Griffin Mountain was written by Rudy Kraft, Jennell Jaquays, and Greg Stafford, and was published by Chaosium in 1981 as a 202-page book with a map bound inside the back cover. RPG historian Stu Horvath noted that "Fascinatingly, the entire book was written without the trio ever meeting in person — a common enough occurrence in the twenty-first century but one that seems onerous and impressive in an era when communications over distance was limited to phone calls and snail mail."

Originally published as a softcover by Chaosium in 1981. It was updated in 1986 with the Glorantha background replaced by generic fantasy, and published as Griffin Island as a boxed set by Avalon Hill. Moon Design Publications republished the original Griffin Mountain with parts of Griffin Island in 2001 in soft and hardback. It was published as a PDF in 2018, and as a POD in 2020, as part of Chaosium's RuneQuest: Classic Edition Kickstarter. The pull-out map was made available separately through print on demand at Redbubble.

==Reception==
Eric Goldberg reviewed Griffin Mountain in Ares Magazine #10 and commented that "Griffin Mountain is not just better because it is bigger. Messrs. Kraft, Jaquays and Stafford have created a campaign which demonstrates, by example, what a gamemaster should prepare for a serious role-playing campaign."
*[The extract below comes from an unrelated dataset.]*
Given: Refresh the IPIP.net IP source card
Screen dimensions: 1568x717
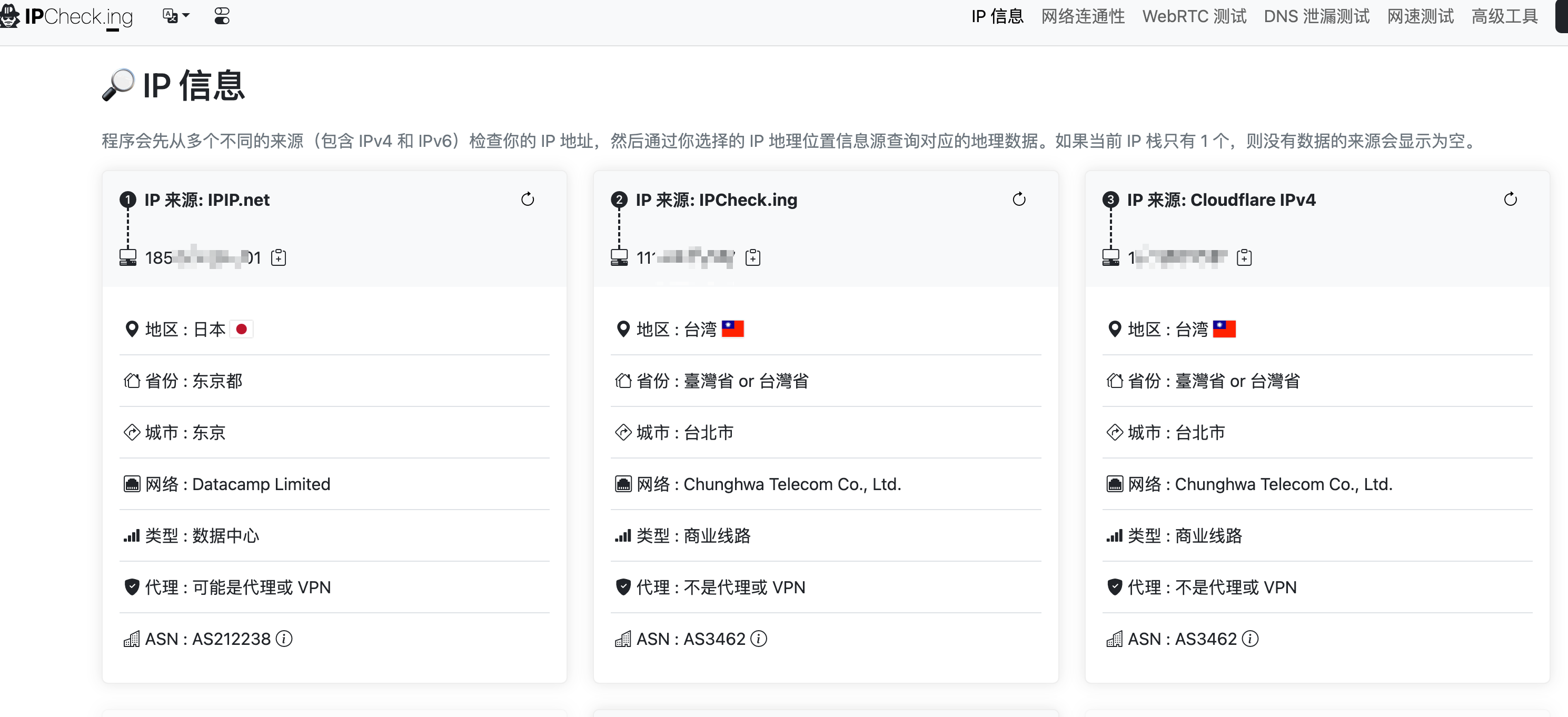Looking at the screenshot, I should pyautogui.click(x=527, y=199).
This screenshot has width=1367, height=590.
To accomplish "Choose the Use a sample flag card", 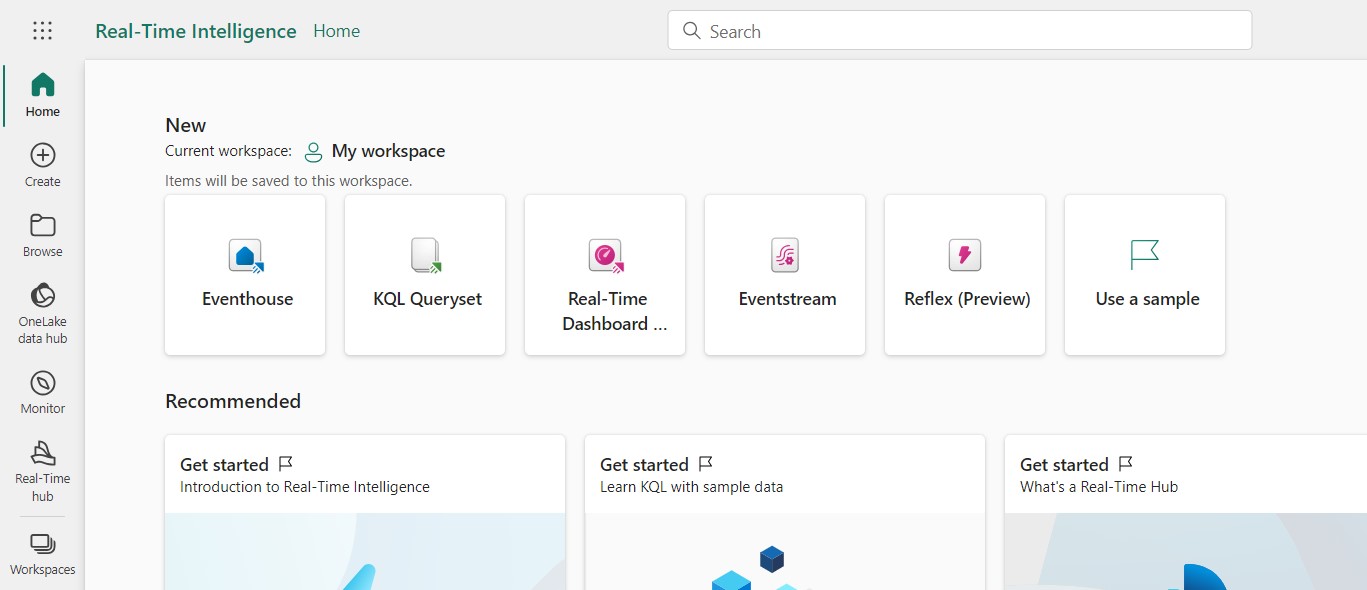I will (x=1145, y=275).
Murray Writtle reviewed Griffin Mountain for White Dwarf #27, giving it an overall rating of 9 out of 10, and stated that "This is an exemplary work, full of imagination, clear thought and hard work. It contains much material relevant not only to itself or for a single use, but to many situations and for repeated use. In short, it's a labour of love and a must for all Glorantha-orientated RuneQuest umpires."

David Dunham reviewed Griffin Mountain in The Space Gamer No. 48. Dunham commented that "Griffin Mountain represents the state of the art in published scenarios. It's more than a soulless listing of characteristics or a collection of disjointed encounters. I highly recommend it to all RuneQuest referees, and to anyone who wants an example of how a campaign should be set up."
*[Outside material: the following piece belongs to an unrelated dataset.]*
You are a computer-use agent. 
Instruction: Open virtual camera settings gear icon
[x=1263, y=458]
In Issue 4 of Adventurer, Tom Zunder liked the quality of the components, writing, "The whole style of presentation is excellent, with an appealing cover illustration and well laid out contents." Zunder found the overall contents good as well, noting, "it provides a core structure of locations, a wide and interesting cast of NPCs and what is still a wide range of scenarios and locations, separated by a vast expanse of land mass which can allow the Gamemaster full rein in working on the idea that places, people and scenario hooks will inspire." Zunder concluded, "Given the quality of material here, and the wealth of material compared to the 3 AD&D scenarios the money would otherwise buy you, I cannot do anything bu recommend it to all new RuneQuest Refs and all wanting an excellent and adaptable campaign setting to explore and extrapolate from."

In the February 1982 edition of Dragon (Issue #58), Bill Fawcett was impressed by the amount of material provided, saying, "The 200-page supplement is packed with more information than some role-playing systems contain in their entirety." He was also thankful for the indices, which made looking up specific information quite easy. His opinion was that the book was "generally well written and clear to anyone familiar with RuneQuest", but he did warn new players that this probably was not the setting to start with, since "Even a good player with an experienced character is challenged and in dire straights [sic] fairly often." Fawcett concluded that for experienced RuneQuest players, "you may not be able to resist this offering. If you are new to RuneQuest, it may prove a bit much for your character, but the background alone make interesting reading."

In his 2023 book Monsters, Aliens, and Holes in the Ground, RPG historian Stu Horvath commented, "Griffin Mountain marks the first time an RPG campaign packed this amount of information into a single product." Horvath also noted that "Griffin Mountain takes an intricate approach to its world — one that focuses on players experiencing a different reality, rather than only centering on tactical combat."

==Awards==
In 1981, this adventure was a finalist for an H.G. Wells Awards.